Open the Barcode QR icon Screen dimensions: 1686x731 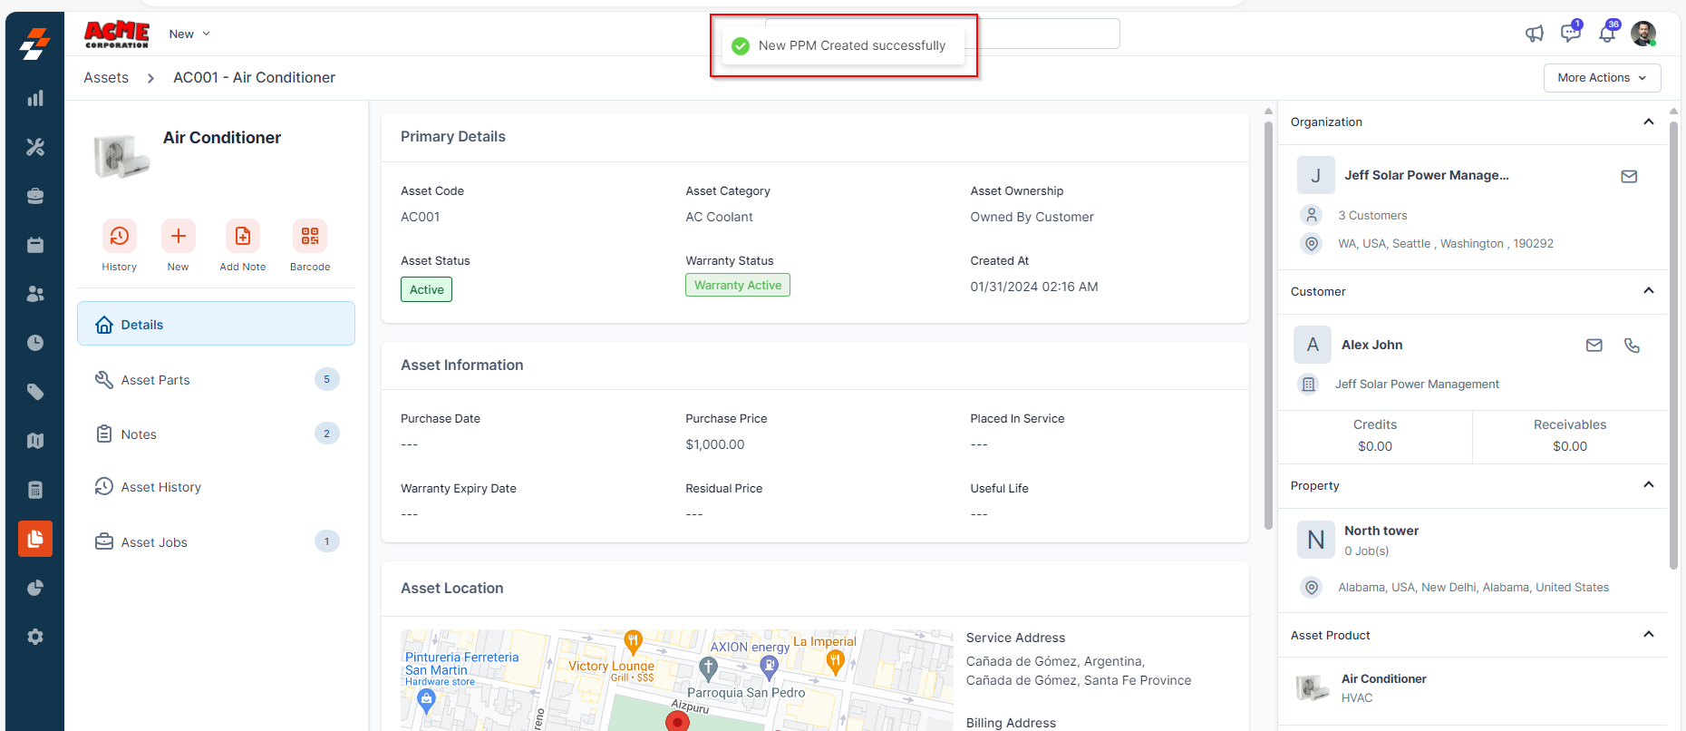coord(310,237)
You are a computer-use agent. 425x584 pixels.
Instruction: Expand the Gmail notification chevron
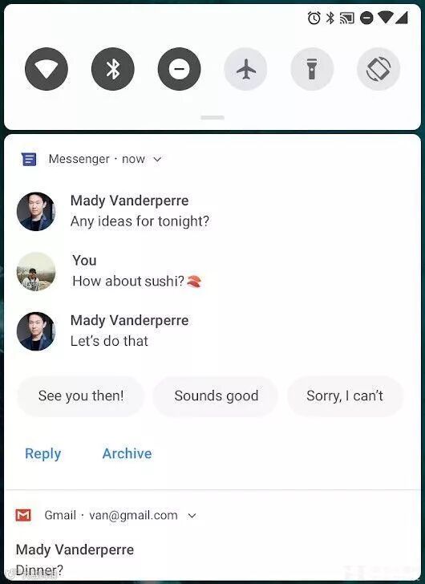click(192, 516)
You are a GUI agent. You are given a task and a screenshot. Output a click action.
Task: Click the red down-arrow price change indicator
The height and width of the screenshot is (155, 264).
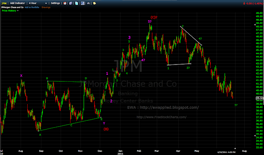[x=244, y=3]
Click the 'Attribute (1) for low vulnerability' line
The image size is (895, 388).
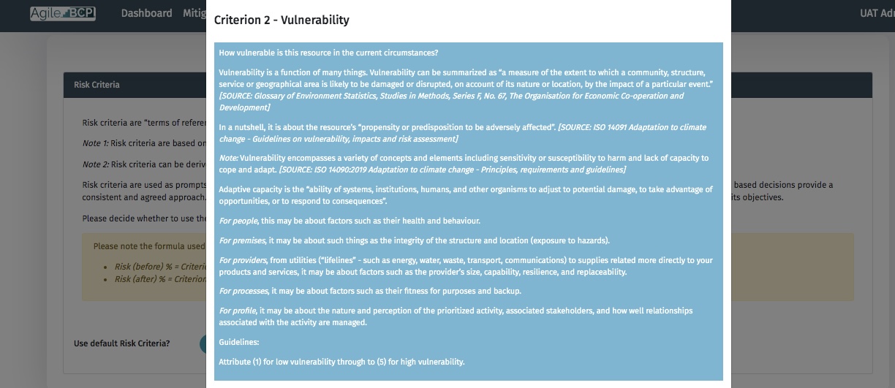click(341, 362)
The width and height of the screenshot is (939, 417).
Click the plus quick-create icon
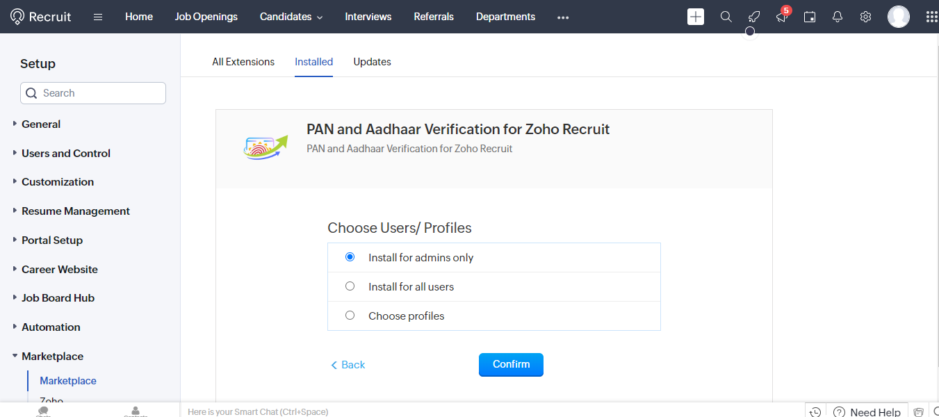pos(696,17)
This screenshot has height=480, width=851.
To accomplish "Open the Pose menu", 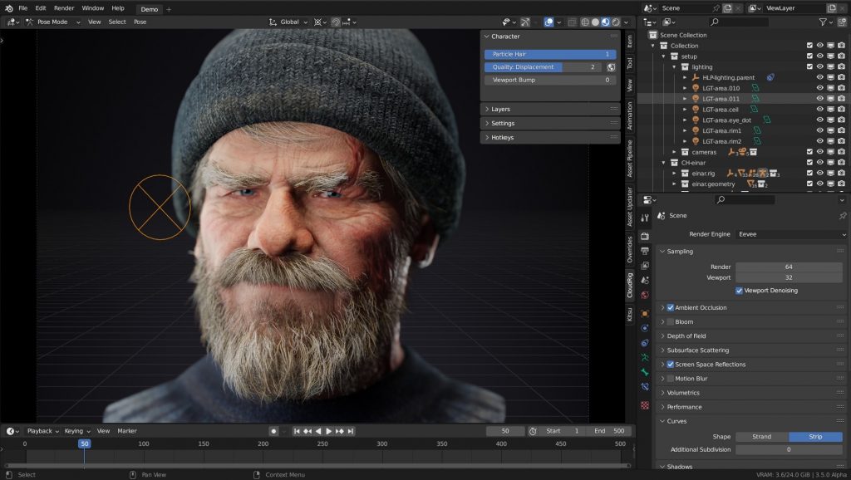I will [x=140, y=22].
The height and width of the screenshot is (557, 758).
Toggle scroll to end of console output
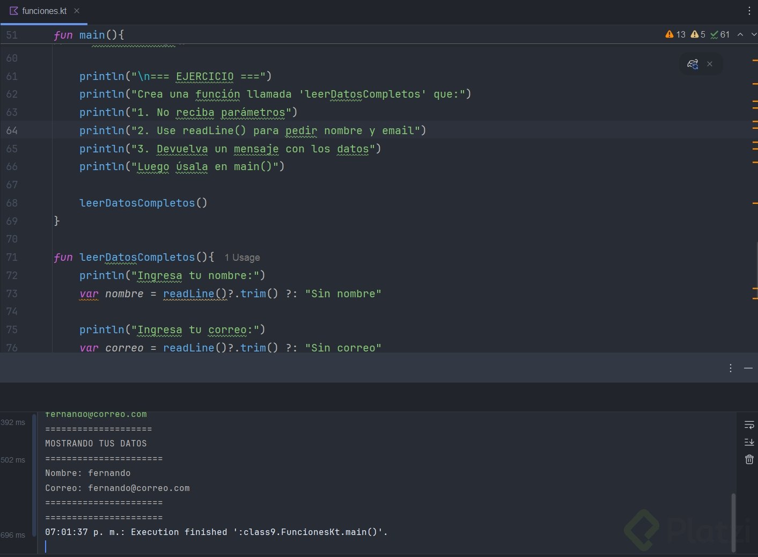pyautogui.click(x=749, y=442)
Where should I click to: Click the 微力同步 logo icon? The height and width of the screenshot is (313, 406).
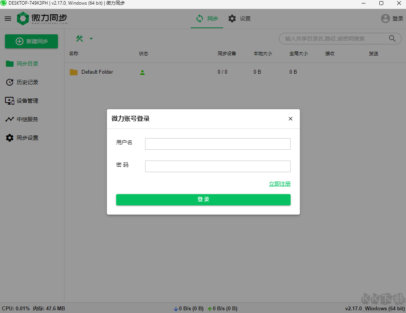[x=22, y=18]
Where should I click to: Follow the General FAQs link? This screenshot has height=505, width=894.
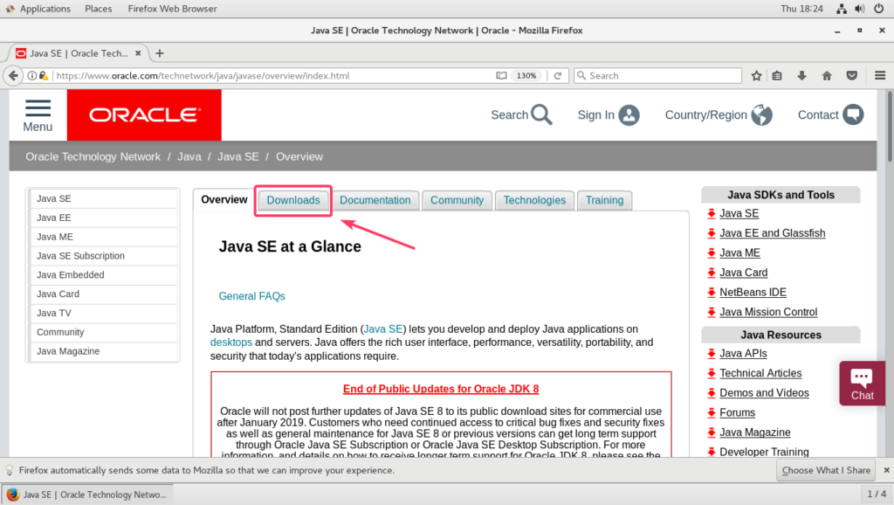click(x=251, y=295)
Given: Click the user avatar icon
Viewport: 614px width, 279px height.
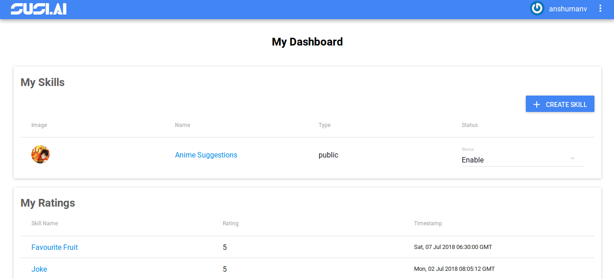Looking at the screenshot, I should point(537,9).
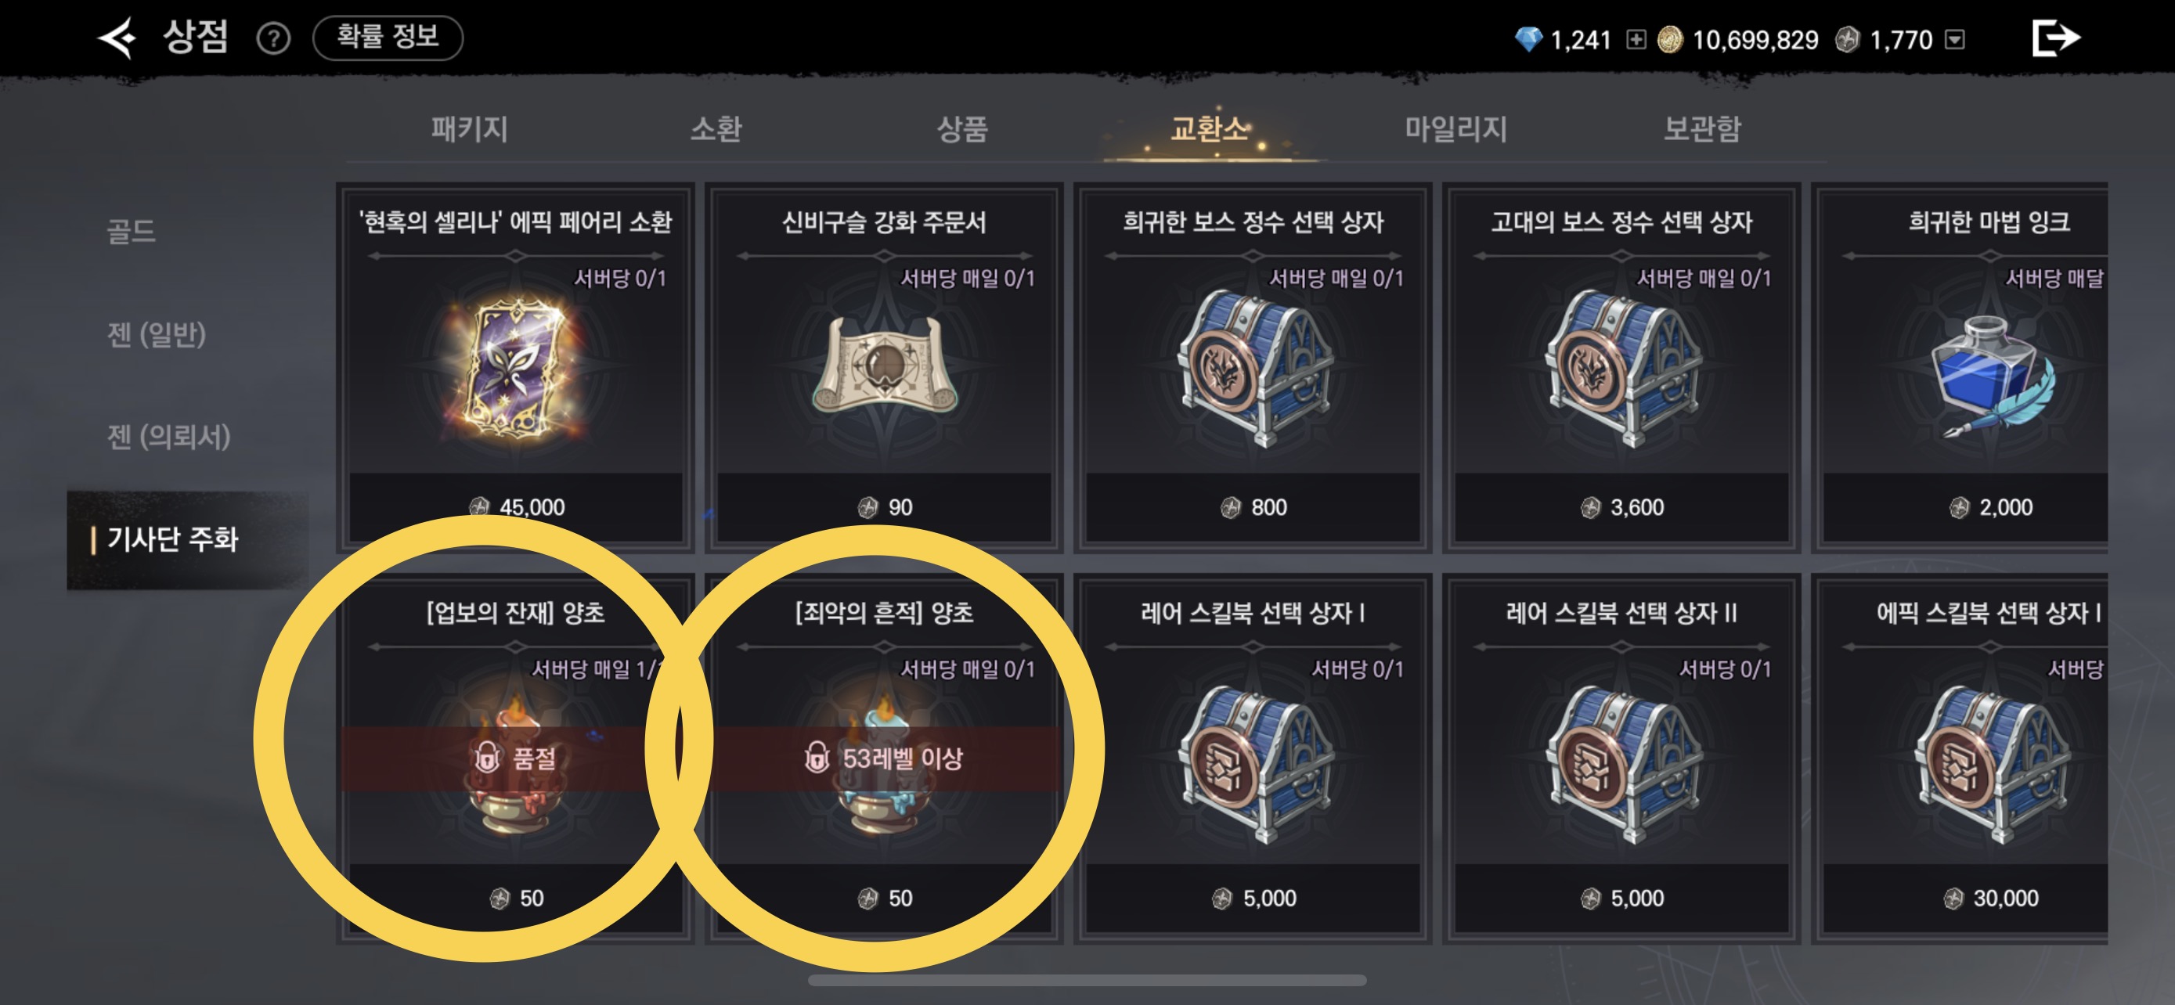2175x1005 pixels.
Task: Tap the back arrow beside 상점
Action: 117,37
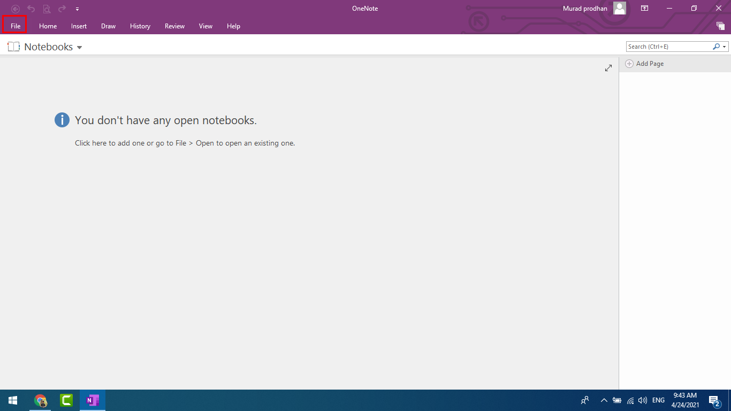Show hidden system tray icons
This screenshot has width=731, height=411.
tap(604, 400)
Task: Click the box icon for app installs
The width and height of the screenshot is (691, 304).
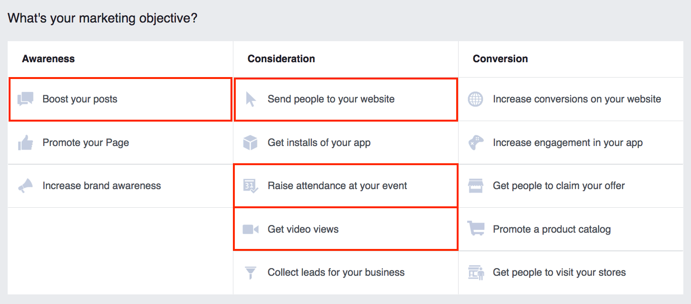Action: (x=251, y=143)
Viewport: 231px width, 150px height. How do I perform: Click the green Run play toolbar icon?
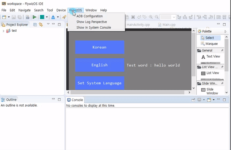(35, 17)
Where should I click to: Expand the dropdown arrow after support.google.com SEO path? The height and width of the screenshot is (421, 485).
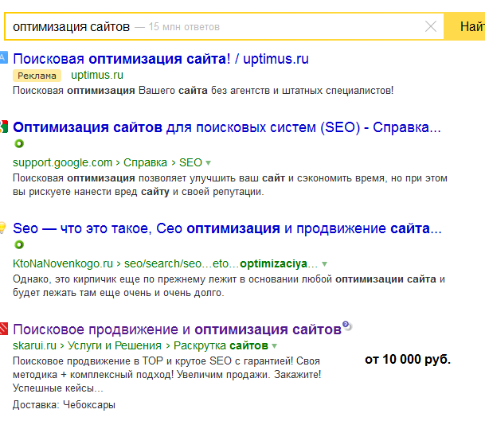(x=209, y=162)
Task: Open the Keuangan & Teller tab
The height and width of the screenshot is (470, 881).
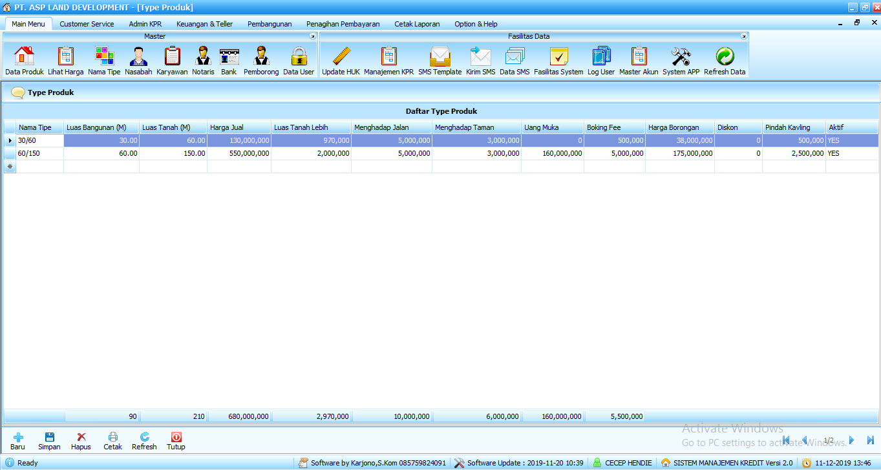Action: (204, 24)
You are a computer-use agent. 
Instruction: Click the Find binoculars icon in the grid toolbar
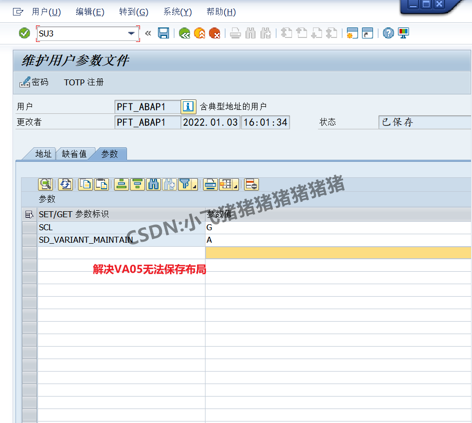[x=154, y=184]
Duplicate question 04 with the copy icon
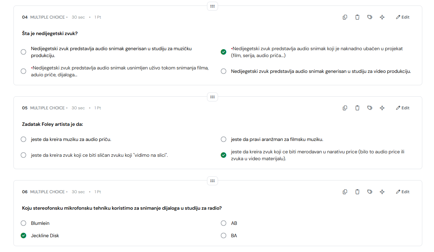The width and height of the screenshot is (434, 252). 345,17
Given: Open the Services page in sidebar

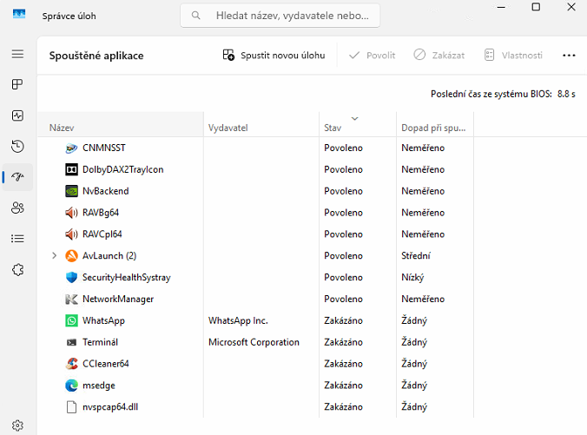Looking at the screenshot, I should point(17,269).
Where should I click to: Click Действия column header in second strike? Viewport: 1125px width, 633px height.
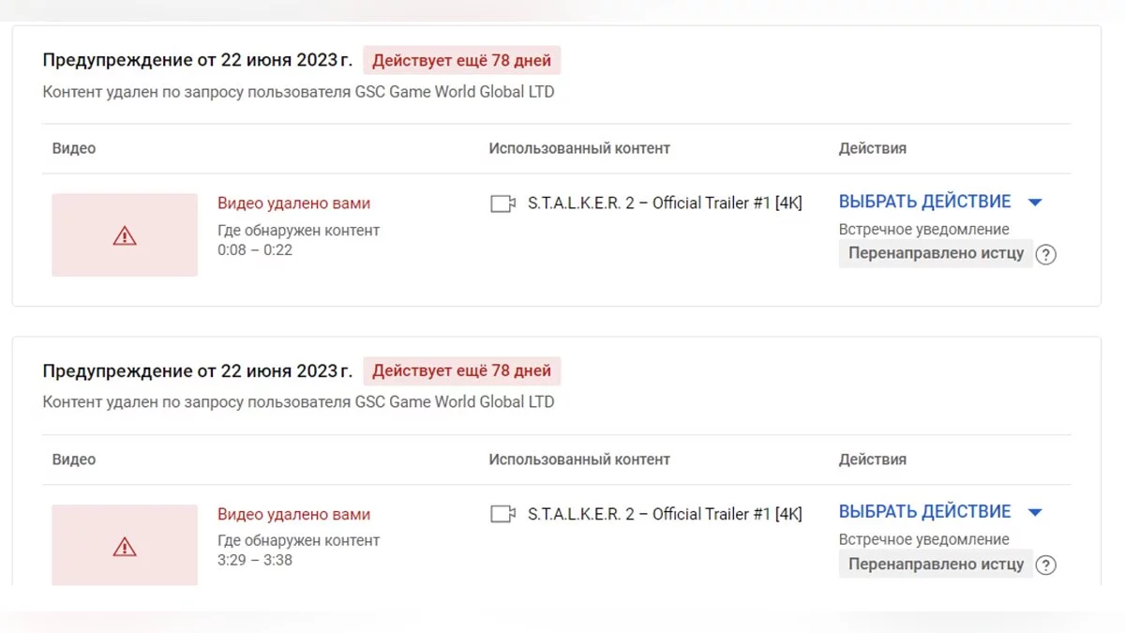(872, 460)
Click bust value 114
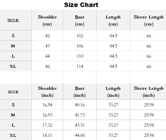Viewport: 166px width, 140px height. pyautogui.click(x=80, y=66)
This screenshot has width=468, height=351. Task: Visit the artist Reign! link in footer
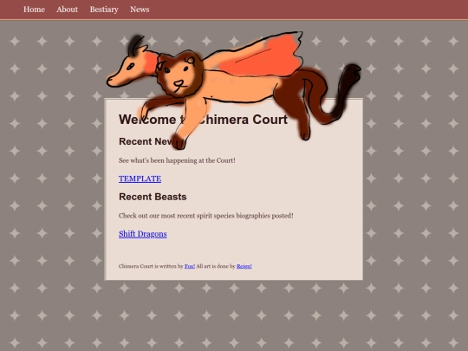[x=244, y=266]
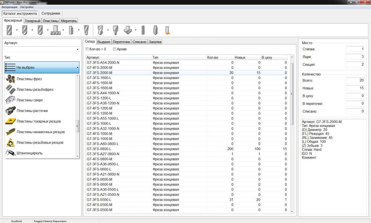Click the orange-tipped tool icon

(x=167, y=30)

- EXERCISE PROMPT: Set the pictures aside and transcribe exactly the stretch of lines above, beginning with the one holding "Given: Click the user avatar icon" and ending with the one holding "Task: Open the Keuangan & Teller tab".

- ANSWER FOR THE TASK:
Given: Click the user avatar icon
Viewport: 614px width, 279px height.
Looking at the screenshot, I should point(537,9).
2175x1005 pixels.
Task: Tap the back arrow beside 상점
Action: 117,37
Show hidden system tray icons
This screenshot has width=731, height=411.
tap(604, 400)
Task: Click the box icon for app installs
The width and height of the screenshot is (691, 304).
Action: (x=251, y=143)
Viewport: 231px width, 150px height. How do I perform: Click the green Run play toolbar icon?
(35, 17)
Where should I click to: Expand the dropdown arrow after support.google.com SEO path? The height and width of the screenshot is (421, 485).
(x=209, y=162)
Task: Open the Keuangan & Teller tab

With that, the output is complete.